» EXERCISE OBJECTIVE: Without the pictures, give the records again exactly as they appear.

» DATASET EXTRACT:
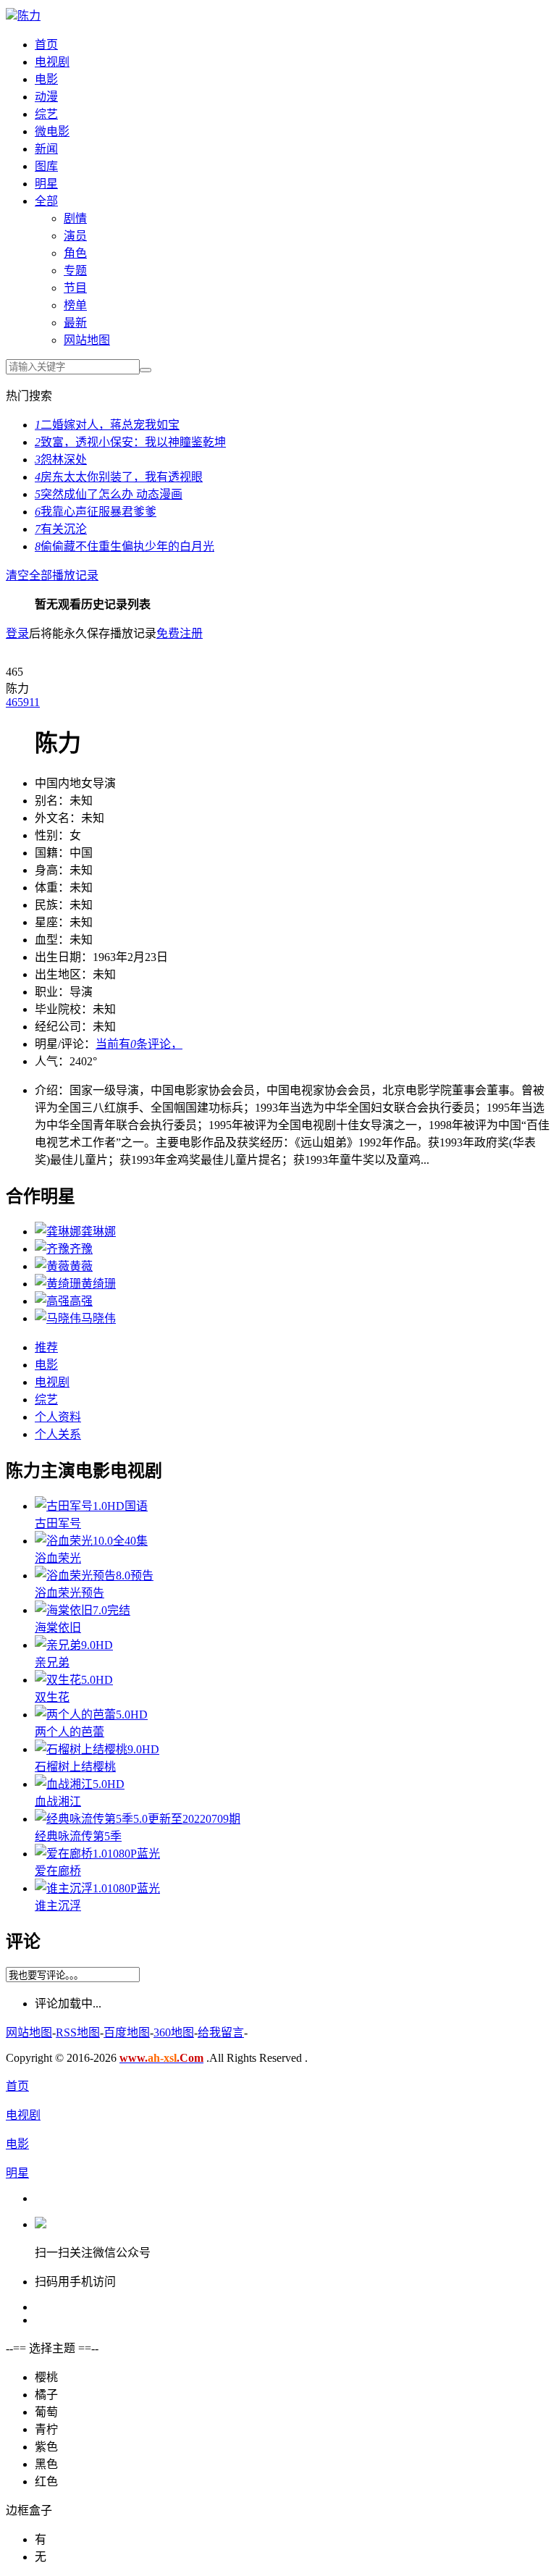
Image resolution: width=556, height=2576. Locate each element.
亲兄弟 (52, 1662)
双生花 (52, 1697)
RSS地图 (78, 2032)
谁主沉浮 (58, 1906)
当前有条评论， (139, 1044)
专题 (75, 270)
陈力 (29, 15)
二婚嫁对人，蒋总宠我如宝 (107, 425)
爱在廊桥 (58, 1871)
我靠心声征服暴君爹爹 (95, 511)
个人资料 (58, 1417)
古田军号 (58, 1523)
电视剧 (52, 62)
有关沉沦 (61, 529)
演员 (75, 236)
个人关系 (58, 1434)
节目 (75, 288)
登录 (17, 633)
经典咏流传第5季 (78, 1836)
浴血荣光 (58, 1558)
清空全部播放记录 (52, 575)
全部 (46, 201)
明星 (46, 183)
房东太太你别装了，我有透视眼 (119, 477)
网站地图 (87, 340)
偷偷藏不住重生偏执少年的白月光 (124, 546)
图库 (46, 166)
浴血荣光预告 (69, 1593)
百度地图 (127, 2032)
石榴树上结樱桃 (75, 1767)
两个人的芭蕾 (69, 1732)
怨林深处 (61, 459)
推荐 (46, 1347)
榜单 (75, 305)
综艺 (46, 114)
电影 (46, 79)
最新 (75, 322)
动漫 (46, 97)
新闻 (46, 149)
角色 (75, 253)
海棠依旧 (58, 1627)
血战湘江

» RESULT BELOW:
Image resolution: width=556, height=2576. Locate each element.
亲兄弟 (52, 1662)
双生花 (52, 1697)
RSS地图 (78, 2032)
谁主沉浮 (58, 1906)
当前有条评论， (139, 1044)
专题 (75, 270)
陈力 (29, 15)
二婚嫁对人，蒋总宠我如宝 (107, 425)
爱在廊桥 (58, 1871)
我靠心声征服暴君爹爹 (95, 511)
个人资料 (58, 1417)
古田军号 (58, 1523)
电视剧 (52, 62)
有关沉沦 (61, 529)
演员 (75, 236)
个人关系 (58, 1434)
节目 (75, 288)
登录 (17, 633)
经典咏流传第5季 (78, 1836)
浴血荣光 (58, 1558)
清空全部播放记录 (52, 575)
全部 (46, 201)
明星 (46, 183)
房东太太你别装了，我有透视眼 (119, 477)
网站地图 (87, 340)
偷偷藏不住重生偏执少年的白月光 (124, 546)
图库 (46, 166)
浴血荣光预告 (69, 1593)
百度地图 (127, 2032)
石榴树上结樱桃 (75, 1767)
两个人的芭蕾 (69, 1732)
怨林深处 (61, 459)
推荐 (46, 1347)
榜单 (75, 305)
综艺 (46, 114)
电影 (46, 79)
最新 (75, 322)
动漫 (46, 97)
新闻 (46, 149)
角色 (75, 253)
海棠依旧 (58, 1627)
血战湘江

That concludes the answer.